▸ What is expected
Lines to restate from the data below: from the one containing "About Republika (22, 2476)" to the one containing "Sport (127, 2403)", both included. Give them again exactly, and only them.

▸ Record excerpts
*****
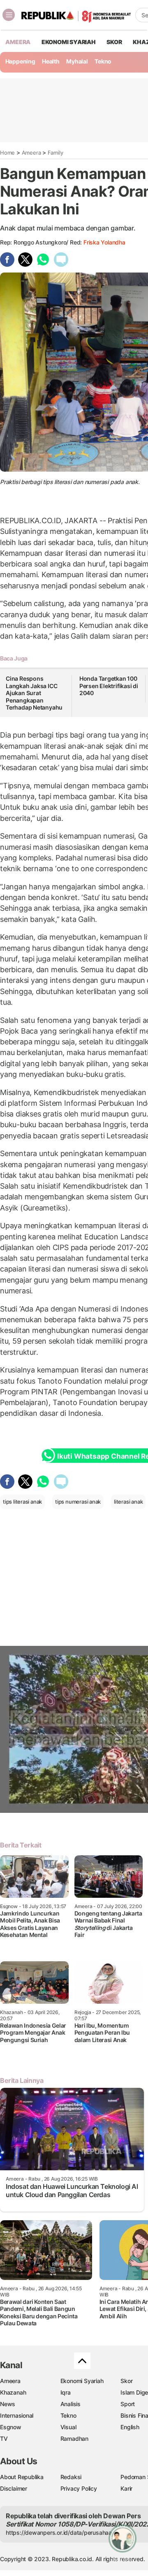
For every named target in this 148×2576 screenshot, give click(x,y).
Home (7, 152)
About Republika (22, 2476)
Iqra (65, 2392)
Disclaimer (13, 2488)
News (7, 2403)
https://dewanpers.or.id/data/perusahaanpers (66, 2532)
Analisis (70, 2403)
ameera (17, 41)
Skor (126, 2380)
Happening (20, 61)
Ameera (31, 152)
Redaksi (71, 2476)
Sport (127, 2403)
*****
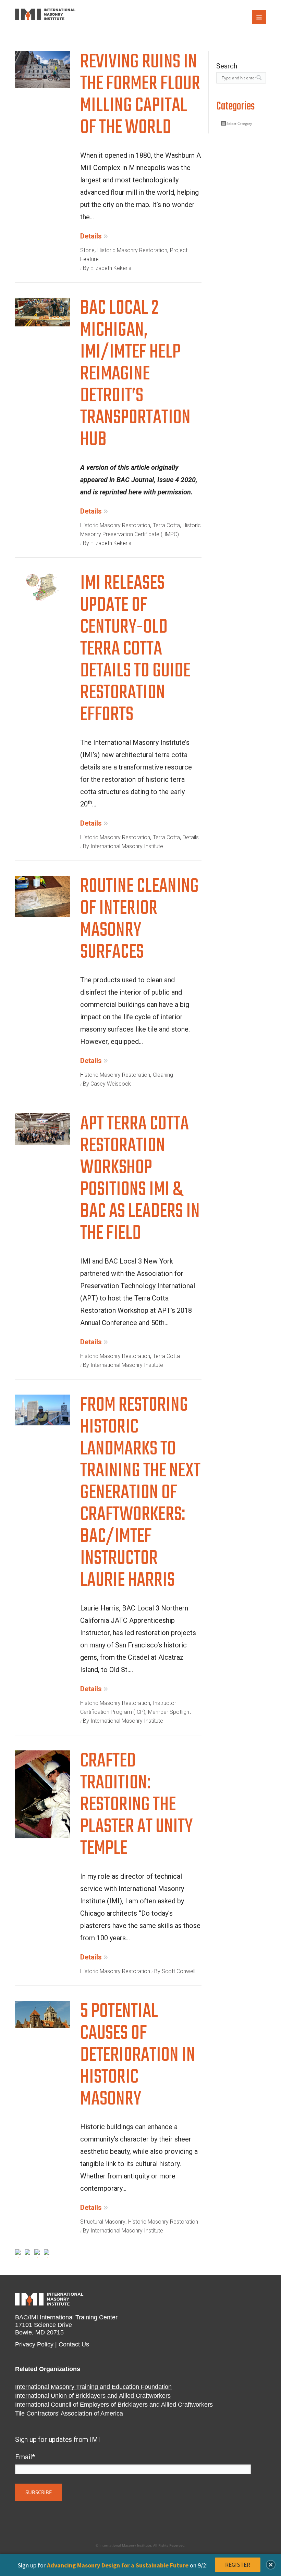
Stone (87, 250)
*****
▸ Expected output
About Republika (22, 2476)
Iqra (65, 2392)
Disclaimer (13, 2488)
News (7, 2403)
https://dewanpers.or.id/data/perusahaanpers (66, 2532)
Analisis (70, 2403)
ameera (17, 41)
Skor (126, 2380)
Happening (20, 61)
Ameera (31, 152)
Redaksi (71, 2476)
Sport (127, 2403)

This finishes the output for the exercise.